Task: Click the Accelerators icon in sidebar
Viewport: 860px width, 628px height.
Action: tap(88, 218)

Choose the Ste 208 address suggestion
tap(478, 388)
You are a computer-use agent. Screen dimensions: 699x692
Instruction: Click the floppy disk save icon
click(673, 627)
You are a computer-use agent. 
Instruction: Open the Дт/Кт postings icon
--
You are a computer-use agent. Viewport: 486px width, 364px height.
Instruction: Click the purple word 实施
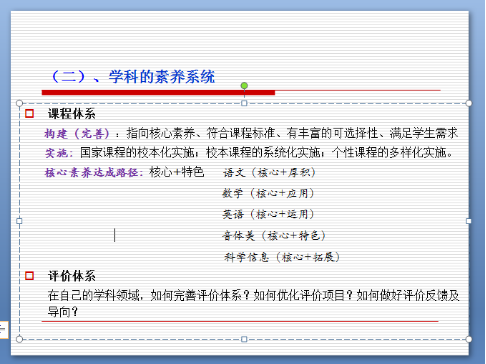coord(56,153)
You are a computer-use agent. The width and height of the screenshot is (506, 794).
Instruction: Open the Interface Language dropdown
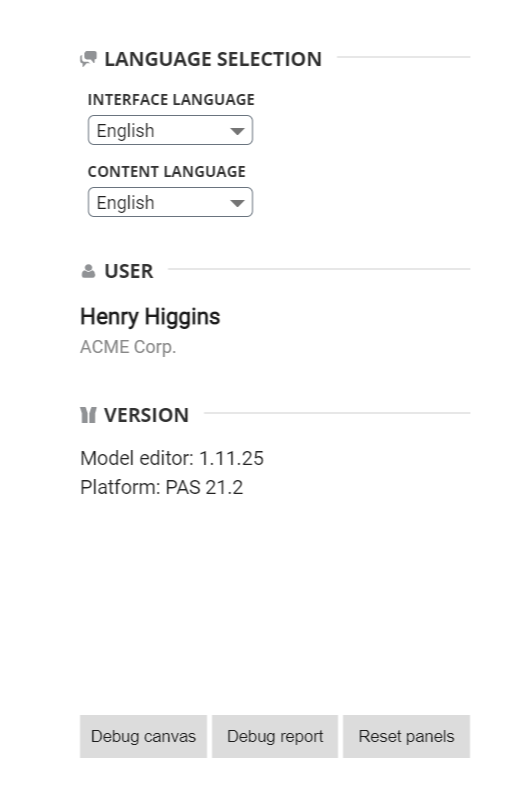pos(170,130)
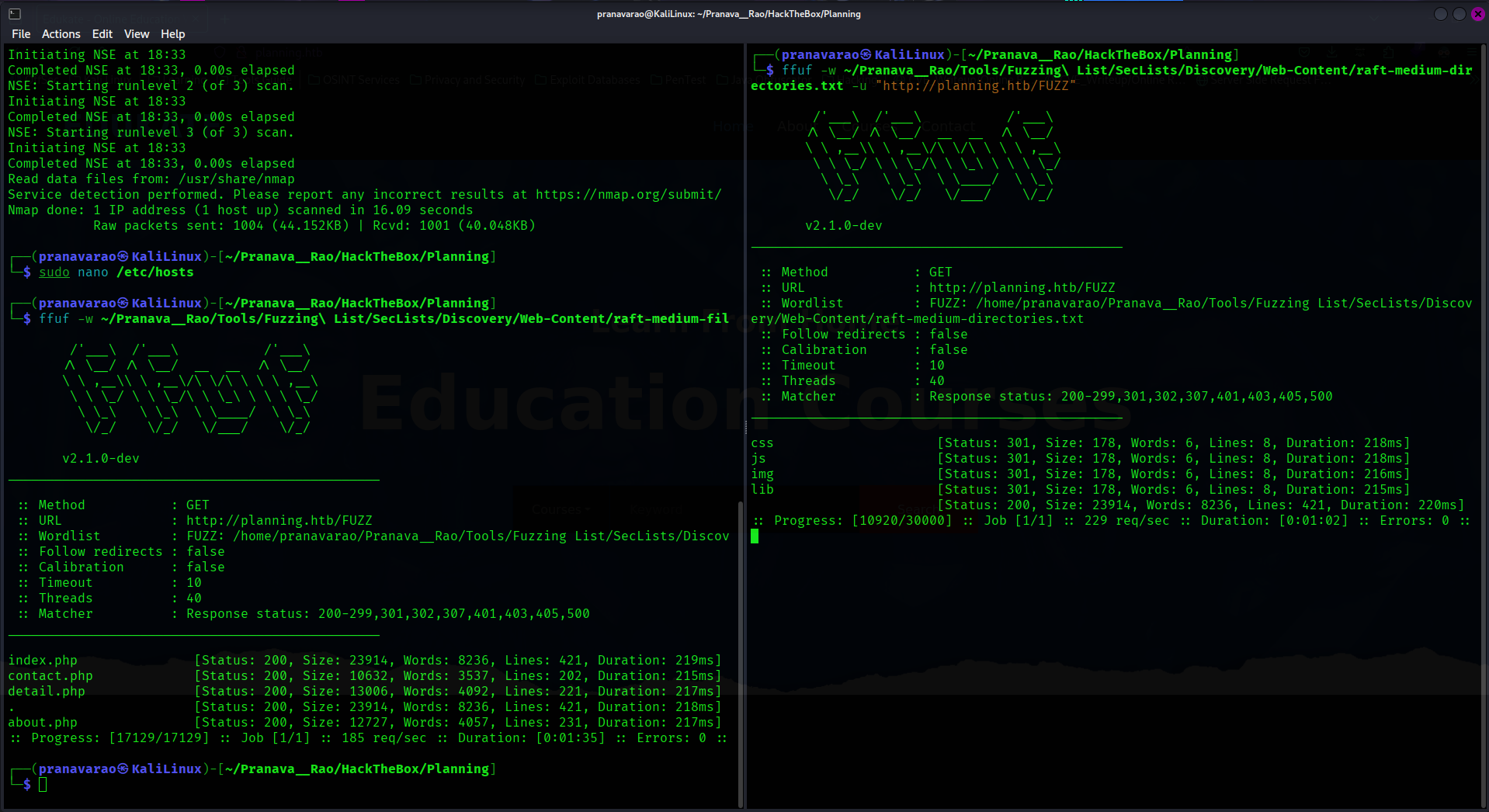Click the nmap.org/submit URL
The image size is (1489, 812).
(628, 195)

What you need to do: Search the listing for the string "computer". Copy each line where it is found.

Written answer:
You are a computer-use agent. Screen dimensions: 699x692
You are a computer-use agent. 
You are a computer-use agent. Viewport: 486px width, 364px height.
You are a computer-use agent. The width and height of the screenshot is (506, 794).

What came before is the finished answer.